[[ Data in this exercise, beginning ]]

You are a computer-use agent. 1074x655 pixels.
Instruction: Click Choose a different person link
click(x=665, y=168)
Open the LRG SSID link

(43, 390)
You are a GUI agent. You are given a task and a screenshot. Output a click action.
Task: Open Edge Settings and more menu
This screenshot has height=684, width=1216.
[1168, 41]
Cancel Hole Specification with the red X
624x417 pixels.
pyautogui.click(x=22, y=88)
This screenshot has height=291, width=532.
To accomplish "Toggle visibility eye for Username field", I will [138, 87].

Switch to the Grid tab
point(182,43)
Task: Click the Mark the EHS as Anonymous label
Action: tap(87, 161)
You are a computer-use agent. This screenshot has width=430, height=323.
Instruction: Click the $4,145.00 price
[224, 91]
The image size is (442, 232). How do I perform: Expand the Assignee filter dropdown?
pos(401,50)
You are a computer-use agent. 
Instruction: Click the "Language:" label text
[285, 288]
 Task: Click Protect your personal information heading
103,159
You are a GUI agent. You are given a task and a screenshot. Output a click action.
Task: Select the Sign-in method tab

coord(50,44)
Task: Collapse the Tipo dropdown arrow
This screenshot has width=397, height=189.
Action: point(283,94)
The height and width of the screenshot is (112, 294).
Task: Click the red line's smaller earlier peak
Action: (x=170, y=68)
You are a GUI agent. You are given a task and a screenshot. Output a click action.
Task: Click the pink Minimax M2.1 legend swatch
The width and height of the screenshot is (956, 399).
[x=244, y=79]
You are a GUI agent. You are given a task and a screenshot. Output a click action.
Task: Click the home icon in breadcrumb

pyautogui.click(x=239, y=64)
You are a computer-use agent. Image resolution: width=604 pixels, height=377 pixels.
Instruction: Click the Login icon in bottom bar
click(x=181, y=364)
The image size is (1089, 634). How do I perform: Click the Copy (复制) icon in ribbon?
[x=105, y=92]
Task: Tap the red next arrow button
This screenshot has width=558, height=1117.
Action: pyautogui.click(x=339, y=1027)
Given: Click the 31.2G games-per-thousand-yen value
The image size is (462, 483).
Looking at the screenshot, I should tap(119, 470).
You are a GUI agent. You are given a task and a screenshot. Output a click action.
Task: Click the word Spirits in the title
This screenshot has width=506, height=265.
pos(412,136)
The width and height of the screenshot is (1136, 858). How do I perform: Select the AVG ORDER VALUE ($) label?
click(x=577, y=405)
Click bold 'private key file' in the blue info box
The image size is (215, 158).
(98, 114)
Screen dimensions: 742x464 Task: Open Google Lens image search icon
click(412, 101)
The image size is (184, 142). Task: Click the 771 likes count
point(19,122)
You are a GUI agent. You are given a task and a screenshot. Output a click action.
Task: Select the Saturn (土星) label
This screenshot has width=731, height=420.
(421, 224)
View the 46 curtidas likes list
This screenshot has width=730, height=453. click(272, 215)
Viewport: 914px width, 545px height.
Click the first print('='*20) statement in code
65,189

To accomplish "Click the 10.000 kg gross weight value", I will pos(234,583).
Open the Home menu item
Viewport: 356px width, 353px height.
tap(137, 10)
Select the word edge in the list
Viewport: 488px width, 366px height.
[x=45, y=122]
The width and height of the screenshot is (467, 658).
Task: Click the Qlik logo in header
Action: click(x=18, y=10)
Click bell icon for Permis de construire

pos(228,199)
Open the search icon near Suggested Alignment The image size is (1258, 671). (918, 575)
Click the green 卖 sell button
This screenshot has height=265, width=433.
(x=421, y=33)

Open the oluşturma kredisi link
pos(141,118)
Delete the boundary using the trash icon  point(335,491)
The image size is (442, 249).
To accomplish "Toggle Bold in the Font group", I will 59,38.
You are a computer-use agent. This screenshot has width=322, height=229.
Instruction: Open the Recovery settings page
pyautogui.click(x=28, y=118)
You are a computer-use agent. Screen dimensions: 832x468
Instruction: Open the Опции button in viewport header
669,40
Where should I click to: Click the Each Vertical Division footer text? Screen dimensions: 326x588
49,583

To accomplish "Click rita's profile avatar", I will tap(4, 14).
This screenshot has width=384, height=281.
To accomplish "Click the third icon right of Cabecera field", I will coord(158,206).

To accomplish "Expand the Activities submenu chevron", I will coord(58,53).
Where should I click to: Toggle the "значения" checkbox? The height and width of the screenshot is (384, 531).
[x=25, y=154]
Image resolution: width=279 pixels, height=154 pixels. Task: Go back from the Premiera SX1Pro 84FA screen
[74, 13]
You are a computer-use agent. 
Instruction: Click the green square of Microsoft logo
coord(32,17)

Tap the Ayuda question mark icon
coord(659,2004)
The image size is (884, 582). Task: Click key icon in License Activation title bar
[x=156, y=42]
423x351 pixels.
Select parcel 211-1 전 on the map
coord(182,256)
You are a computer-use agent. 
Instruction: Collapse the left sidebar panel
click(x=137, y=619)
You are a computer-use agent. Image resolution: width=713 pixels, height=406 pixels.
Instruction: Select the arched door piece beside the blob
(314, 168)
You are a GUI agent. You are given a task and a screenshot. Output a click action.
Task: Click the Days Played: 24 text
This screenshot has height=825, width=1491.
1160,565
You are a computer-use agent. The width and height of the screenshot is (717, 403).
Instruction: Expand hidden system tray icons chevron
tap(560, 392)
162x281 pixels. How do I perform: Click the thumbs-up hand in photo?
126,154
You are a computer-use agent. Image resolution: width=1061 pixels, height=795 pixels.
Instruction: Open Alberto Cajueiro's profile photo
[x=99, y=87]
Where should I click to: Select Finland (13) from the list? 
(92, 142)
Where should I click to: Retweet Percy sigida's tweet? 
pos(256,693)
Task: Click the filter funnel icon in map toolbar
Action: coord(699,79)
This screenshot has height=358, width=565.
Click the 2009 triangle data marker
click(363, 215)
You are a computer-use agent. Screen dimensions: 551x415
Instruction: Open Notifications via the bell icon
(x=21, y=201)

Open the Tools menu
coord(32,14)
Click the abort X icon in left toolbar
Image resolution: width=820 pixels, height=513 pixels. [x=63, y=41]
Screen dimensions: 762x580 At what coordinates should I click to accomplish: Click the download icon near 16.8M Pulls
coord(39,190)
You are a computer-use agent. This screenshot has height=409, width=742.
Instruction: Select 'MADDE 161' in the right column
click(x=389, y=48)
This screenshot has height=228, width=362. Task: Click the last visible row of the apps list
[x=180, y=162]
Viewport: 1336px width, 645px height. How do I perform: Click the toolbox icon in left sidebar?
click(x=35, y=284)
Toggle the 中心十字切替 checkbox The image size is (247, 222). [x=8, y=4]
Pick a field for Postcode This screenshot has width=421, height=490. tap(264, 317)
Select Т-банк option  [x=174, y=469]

[[ Data in this exercise, end ]]

What you will do: Search the entries for "arrow" and copy each matching line.

Solution to the exercise:
Task: Collapse the Tipo dropdown arrow
Task: Tap the red next arrow button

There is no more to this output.